This is my son's favorite part of Thanksgiving. I am allowed to make other stuffings in addition to but not in place of this stuffing. He is very firm on that. I usually double or triple the recipe so he has enough for days of leftovers. Apparently, he often eats it cold, out of the container in the refrigerator.
- 1 1/2 cups uncooked wild rice
- 1 cup finely minced onion
- 3/4 cup (1 1/2 sticks) butter, divided
- 1 tablespoon finely chopped parsley
- 4 cups chicken broth
- Salt and freshly ground pepper, to taste
- 1 cup diced celery and leaves
- 1 cup thickly sliced mushrooms
- 1/2 teaspoon thyme
- 1 cup slivered almonds, sauteed in butter until lightly browned
Place the rice in a colander and wash well under cold running water. Drain well.
In a large saucepan, cook the onions in 1/2 cup butter, stirring until softened. Add the parsley and rice. Continue stirring and cooking for about 5 minutes, then add the broth and season with salt and pepper.
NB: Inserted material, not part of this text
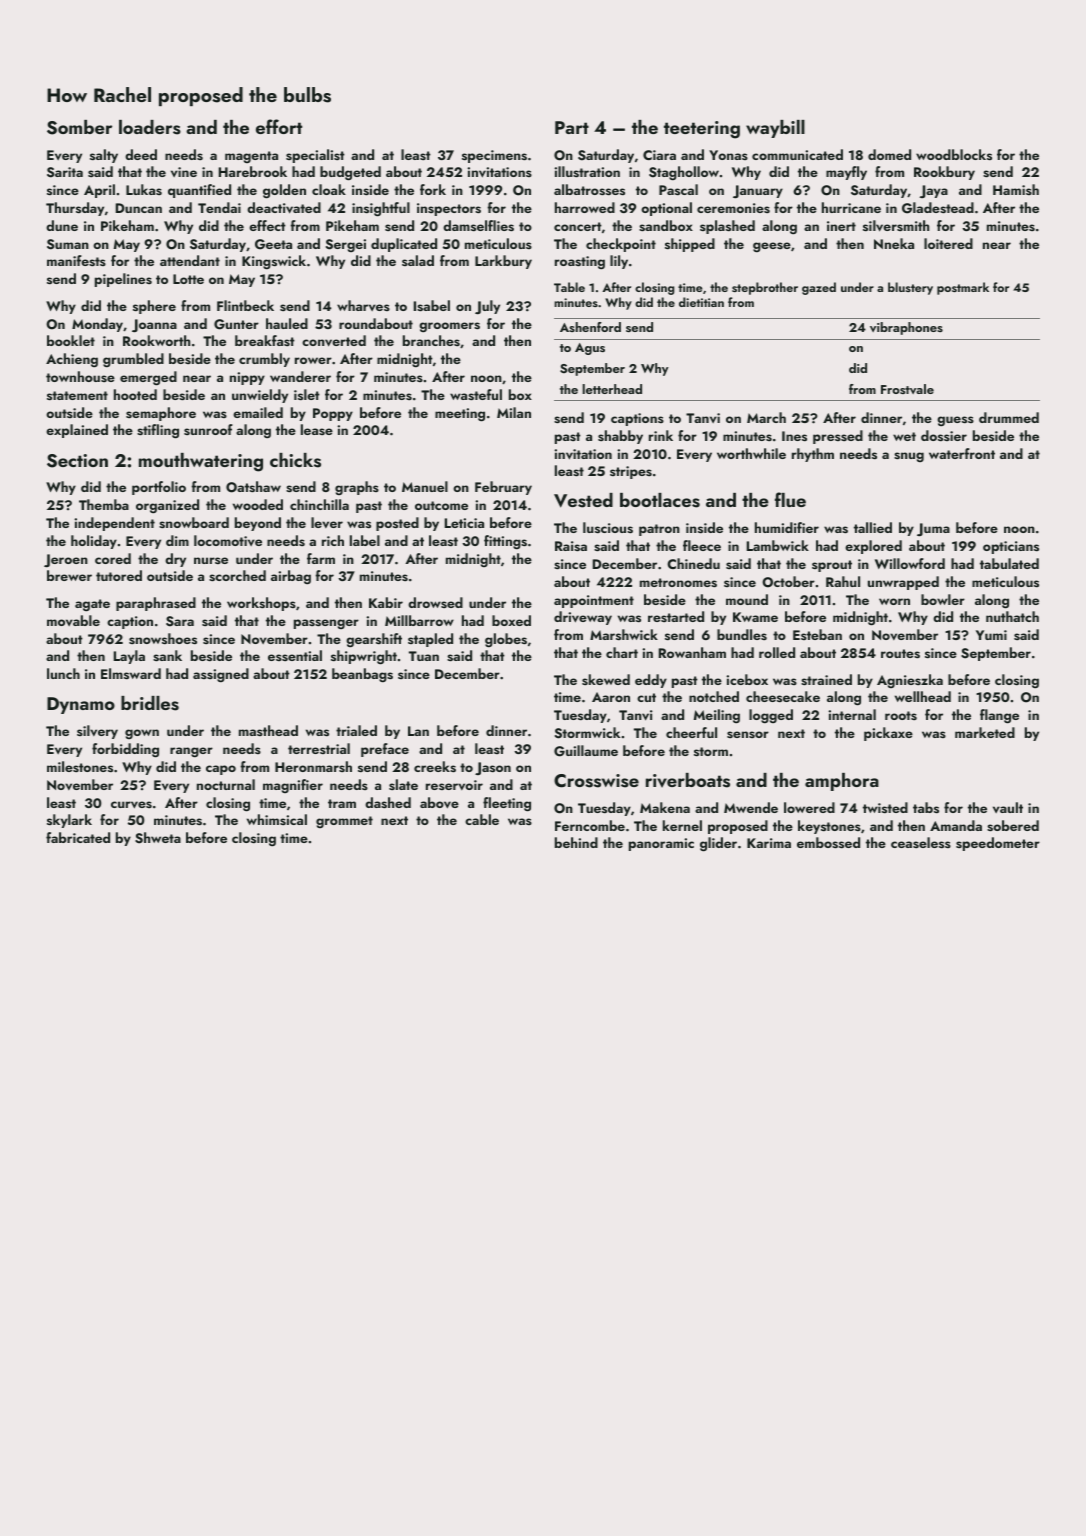 Image resolution: width=1086 pixels, height=1536 pixels. I want to click on skylark, so click(69, 821).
Bring to a boil, cover and simmer until the rice is tender, 30 to 40 minutes.
Heat remaining butter in a large skillet. Add the celery and leaves and sliced mushrooms. Cook until soft.
Combine the cooked wild rice, celery and mushroom mixture, thyme and almonds. Season to taste.
Stuff inside the bird and/or place in a buttered casserole and bake, covered, at 350 F for 35 to 40 minutes. If using the casserole, remove the cover, baste with turkey juices and bake another 15 minutes.